## Aim of the task
Would you reproduce the listing exactly, leaving nothing out?

## Exercise material
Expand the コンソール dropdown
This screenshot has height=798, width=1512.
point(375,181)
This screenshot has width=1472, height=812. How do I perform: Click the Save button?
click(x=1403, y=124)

## Written response
Expand the コンソール dropdown
This screenshot has height=798, width=1512.
point(375,181)
This screenshot has width=1472, height=812. How do I perform: Click the Save button?
click(x=1403, y=124)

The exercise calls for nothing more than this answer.